A.Yu.Dreus, Dr. Sc. (Tech.), Assoc. Prof., orcid.org/0000-0003-0598-9287, Oles Honchar Dnipro National University, Dnipro, e‑mail: This email address is being protected from spambots. You need JavaScript enabled to view it.

 A.A.Kozhevnykov, Dr. Sc. (Tech.), Prof., orcid.org/0000-0002-6876-4168, Dnipro University of Technology, Dnipro, Ukraine, e‑mail: This email address is being protected from spambots. You need JavaScript enabled to view it.

Baochang Liu, PhD, Prof., orcid.org/0000-0002-0185-3684, College of Construction Engineering, Jilin University, Chanchung, China, e-mail: This email address is being protected from spambots. You need JavaScript enabled to view it.

D.A.Sudakova, Cand. Sc. (Tech.), Assoc. Prof., orcid.org/0000-0002-8676-4006, Dnipro University of Technology, Dnipro, Ukraine, e‑mail: This email address is being protected from spambots. You need JavaScript enabled to view it.

Abstract:

Purpose. Development of an approximate analytical method for calculating strength reduction of different rocks under thermal cycling effects, taking into account the intensity of convective heat transfer.

Methodology. To solve the problem, an analytical approach based on the thermoelasticity theory was used within the framework of the Griffiths model of fragile fracture.

Findings.

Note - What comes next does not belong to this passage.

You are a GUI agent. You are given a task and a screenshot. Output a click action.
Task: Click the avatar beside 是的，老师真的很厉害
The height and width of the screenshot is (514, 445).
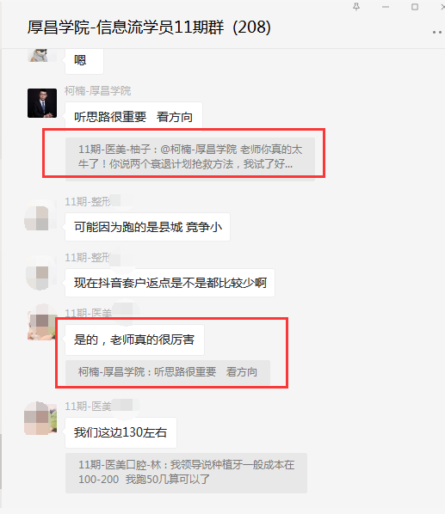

It is demonstrated, that cooling of the previously heated rock formation stipulates for intensifies of the rock decomposition process, due to developing fractures zone and decreasing rock strength. Methods for calculating were developed and effect of the intensity of convective heat transfer on crack opening processes in the rock was studied. The results of calculation of destruction time lag for various rocks are presented. It is shown that the efficiency of thermal cyclic decomposition depends on the type of rock.

Originality. A new approximate analytical approach to the investigation of the development of initiated cracks in mining rocks under thermal cyclic load and cooling applied to the surface is proposed. An analytical expression has been obtained for the relationship between the parameters of the fracture process and the parameters of the cooling process. Theoretical substantiation of the use of variable thermal effects on the rock to improve the efficiency of rock destruction during drilling has been carried out.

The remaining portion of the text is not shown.